Line by line, transcribe the data shown below.

[Stored data]
|---|

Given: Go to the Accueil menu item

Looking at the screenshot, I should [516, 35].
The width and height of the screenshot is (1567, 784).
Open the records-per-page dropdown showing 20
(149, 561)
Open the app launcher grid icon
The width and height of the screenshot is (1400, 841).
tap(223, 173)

|---|

### RESULT BELOW
Given: Go to the Accueil menu item

Looking at the screenshot, I should [516, 35].
The width and height of the screenshot is (1567, 784).
Open the records-per-page dropdown showing 20
(149, 561)
Open the app launcher grid icon
The width and height of the screenshot is (1400, 841).
tap(223, 173)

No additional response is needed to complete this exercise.